There are already clear benefits for your care from having medication, allergy and adverse reaction information available through your SCR. If you choose to add additional information, this can further increase the quality of your care. Additional information can also empower you if you need some help to communicate your complex care needs.

For more information about the “Enhanced Summary Care Record” please see the hscic information leaflet.

Other forms and Information

If you wish to opt out of the Summary Care Record scheme please complete our online opt-out form.

If you wish to sign up to the Enhanced Summary Care Record please use our online Enhanced Summary Care Record opt-in form.

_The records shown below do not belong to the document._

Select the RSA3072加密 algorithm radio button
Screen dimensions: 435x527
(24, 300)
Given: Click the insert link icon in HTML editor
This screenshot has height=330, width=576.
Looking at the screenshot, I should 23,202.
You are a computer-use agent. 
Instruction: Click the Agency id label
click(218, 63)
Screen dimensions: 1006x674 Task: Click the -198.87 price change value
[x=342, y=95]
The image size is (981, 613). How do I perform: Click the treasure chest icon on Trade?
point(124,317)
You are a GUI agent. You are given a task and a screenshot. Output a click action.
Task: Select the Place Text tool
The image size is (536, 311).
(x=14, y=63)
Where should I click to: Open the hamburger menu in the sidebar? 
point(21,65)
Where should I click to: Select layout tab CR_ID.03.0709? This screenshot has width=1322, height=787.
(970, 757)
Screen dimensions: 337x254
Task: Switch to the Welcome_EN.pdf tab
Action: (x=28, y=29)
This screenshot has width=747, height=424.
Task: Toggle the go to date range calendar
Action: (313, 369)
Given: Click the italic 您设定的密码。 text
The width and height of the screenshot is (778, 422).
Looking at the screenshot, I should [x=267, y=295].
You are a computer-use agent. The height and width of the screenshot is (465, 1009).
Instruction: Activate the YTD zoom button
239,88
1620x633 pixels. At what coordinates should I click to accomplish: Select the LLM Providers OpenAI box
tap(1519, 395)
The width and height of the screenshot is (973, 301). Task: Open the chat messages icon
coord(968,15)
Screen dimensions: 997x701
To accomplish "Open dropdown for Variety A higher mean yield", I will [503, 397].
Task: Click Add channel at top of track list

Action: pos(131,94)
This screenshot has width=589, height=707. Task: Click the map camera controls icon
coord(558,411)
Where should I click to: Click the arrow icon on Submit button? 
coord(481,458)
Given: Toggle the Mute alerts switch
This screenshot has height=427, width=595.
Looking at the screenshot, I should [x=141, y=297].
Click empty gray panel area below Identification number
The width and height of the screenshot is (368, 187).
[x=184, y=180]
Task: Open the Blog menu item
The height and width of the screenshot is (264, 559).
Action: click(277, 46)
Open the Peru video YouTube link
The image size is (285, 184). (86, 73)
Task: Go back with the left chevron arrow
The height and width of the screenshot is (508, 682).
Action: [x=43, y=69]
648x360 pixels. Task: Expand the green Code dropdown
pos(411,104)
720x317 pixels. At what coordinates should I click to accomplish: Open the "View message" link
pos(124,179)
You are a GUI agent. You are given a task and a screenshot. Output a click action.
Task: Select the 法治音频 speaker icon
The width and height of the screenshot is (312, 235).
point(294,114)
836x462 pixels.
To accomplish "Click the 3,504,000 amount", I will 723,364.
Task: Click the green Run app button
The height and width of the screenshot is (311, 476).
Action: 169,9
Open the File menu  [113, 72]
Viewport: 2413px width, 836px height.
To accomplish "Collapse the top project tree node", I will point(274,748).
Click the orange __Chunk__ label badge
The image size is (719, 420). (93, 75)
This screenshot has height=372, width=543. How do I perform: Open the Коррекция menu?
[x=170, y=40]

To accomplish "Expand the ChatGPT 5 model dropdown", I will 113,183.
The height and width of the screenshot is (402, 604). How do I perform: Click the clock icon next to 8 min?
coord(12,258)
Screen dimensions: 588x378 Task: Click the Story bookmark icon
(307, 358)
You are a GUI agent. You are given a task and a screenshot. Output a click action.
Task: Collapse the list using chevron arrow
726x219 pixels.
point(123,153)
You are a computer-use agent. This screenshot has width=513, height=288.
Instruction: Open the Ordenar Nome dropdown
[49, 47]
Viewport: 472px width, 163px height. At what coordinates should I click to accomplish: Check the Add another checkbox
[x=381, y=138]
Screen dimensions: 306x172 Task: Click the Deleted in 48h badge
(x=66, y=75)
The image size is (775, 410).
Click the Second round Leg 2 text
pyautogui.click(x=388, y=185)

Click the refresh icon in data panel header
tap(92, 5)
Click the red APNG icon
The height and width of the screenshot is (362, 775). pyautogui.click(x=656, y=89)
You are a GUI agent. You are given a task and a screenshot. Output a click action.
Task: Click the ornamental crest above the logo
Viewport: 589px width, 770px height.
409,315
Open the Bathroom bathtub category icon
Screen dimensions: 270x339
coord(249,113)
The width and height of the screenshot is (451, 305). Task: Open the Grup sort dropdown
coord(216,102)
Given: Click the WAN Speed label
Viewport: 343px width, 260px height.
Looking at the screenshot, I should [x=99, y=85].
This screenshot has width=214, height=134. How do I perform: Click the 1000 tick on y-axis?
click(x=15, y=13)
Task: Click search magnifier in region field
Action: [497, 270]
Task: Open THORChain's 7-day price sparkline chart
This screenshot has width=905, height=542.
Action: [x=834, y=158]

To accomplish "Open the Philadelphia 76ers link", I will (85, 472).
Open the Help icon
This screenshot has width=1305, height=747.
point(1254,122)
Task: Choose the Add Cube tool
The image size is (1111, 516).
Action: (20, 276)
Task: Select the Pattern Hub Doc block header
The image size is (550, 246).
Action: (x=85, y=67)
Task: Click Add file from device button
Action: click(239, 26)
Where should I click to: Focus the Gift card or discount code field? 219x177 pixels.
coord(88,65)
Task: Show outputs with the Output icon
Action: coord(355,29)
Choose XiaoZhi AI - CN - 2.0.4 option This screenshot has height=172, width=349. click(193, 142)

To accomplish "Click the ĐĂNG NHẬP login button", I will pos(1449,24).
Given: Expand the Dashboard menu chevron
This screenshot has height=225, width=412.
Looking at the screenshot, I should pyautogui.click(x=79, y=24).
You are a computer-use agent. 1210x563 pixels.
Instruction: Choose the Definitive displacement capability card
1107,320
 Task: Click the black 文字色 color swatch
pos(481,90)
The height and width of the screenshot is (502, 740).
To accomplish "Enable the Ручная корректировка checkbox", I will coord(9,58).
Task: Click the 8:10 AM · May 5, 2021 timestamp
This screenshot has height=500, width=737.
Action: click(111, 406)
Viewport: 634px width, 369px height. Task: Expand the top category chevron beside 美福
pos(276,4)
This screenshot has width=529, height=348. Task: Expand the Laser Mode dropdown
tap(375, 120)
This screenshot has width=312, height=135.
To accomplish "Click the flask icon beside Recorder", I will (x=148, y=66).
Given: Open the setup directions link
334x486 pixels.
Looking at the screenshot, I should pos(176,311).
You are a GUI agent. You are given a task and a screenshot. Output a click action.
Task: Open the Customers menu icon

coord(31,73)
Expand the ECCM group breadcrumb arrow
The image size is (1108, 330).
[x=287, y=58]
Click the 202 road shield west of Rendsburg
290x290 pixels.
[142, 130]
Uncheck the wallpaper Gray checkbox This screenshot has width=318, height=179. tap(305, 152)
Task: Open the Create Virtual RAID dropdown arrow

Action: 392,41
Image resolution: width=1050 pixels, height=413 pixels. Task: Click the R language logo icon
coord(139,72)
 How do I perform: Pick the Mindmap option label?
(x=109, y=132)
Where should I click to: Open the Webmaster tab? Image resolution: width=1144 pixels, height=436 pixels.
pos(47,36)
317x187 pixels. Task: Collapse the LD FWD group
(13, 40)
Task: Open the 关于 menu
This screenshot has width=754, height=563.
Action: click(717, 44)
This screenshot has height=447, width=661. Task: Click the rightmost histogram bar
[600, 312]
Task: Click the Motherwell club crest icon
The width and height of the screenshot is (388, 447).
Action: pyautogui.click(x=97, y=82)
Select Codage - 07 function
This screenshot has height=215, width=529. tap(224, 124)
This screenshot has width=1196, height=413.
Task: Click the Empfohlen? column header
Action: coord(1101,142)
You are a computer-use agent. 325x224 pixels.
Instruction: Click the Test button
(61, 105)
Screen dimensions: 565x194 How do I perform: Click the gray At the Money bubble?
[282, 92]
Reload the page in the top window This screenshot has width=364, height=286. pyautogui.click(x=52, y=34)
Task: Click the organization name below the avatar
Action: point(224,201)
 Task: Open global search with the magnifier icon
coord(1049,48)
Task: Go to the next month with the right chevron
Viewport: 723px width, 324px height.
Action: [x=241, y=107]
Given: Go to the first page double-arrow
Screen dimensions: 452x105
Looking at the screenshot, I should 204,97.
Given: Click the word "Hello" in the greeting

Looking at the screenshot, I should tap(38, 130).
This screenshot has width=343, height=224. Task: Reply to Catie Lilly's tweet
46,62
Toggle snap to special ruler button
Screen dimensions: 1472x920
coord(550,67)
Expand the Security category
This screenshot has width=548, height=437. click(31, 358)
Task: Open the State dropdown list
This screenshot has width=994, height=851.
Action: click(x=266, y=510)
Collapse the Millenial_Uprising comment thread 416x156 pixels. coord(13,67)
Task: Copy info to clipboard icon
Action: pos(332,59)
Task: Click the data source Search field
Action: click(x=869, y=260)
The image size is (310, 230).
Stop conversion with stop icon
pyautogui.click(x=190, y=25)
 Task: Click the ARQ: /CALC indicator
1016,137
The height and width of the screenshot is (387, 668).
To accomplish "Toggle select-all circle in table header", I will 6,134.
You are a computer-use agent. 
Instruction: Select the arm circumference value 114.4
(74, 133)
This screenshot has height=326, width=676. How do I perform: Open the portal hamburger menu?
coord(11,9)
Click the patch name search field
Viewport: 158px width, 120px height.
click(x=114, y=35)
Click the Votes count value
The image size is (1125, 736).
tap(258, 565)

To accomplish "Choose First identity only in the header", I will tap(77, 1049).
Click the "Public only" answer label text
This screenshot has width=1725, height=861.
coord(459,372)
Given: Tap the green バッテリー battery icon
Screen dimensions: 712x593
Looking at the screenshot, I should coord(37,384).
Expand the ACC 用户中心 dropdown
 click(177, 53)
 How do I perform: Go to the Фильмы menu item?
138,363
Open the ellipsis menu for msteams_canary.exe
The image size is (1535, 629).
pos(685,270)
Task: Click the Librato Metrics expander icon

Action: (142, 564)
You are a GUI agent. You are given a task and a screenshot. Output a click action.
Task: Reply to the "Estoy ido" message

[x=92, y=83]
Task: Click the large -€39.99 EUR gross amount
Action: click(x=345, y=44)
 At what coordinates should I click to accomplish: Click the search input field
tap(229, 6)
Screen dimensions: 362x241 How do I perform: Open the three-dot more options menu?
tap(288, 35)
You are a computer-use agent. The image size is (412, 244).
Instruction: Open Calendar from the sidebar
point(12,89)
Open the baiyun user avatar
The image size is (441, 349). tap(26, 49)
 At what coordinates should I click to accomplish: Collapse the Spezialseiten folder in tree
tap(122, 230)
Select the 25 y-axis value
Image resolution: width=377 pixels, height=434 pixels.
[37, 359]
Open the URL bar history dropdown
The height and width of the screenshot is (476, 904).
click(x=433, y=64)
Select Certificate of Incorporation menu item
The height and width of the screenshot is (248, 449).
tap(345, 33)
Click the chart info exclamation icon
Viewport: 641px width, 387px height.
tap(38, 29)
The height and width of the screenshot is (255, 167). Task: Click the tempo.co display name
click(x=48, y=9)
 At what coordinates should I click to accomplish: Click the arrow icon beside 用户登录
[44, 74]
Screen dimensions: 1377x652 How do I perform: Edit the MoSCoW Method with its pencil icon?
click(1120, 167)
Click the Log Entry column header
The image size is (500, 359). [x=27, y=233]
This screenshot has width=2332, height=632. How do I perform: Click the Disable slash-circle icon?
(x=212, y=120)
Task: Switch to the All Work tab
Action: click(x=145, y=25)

The practice fully supports the NHS Zero Tolerance Policy. The aim of this policy is to tackle the increasing problem of violence against staff working in the NHS and ensures that doctors and their staff have a right to care for others without fear of being attacked or abused.

We understand that ill patients do not always act in a reasonable manner and will take this into consideration when trying to deal with a misunderstanding or complaint. We ask you to treat your doctors and their staff courteously and act reasonably.

All incidents will be followed up and you will be sent a formal warning after a second incident or removed from the practice list after a third incident if your behaviour has been unreasonable.

However, aggressive behaviour, be it violent or verbal abusive, will not be tolerated and may result in you being removed from the Practice list and, in extreme cases, the Police will be contacted if an incident is taking place and the patient is posing a threat to staff or other patients.

Removal from the Practice List

A good patient-doctor relationship, based on mutual respect and trust, is the cornerstone of good patient care. The removal of patients from our list is an exceptional and rare event and is a last resort in an impaired patient-practice relationship. When trust has irretrievably broken down, it is in the patient’s interest, just as much as that of The Surgery, that they should find a new practice. An exception to this is on immediate removal on the grounds of violence e.g. when the Police are involved.

Removing other members of the household

In rare cases, however, because of the possible need to visit patients at home it may be necessary to terminate responsibility for other members of the family or the entire household. The prospect of visiting patients where a relative who is no longer a patient of the practice by virtue of their unacceptable behaviour resides, or being regularly confronted by the removed patient, may make it too difficult for the practice to continue to look after the whole family. This is particularly likely where the patient has been removed because of violence or threatening behaviour and keeping the other family members could put doctors or their staff at risk.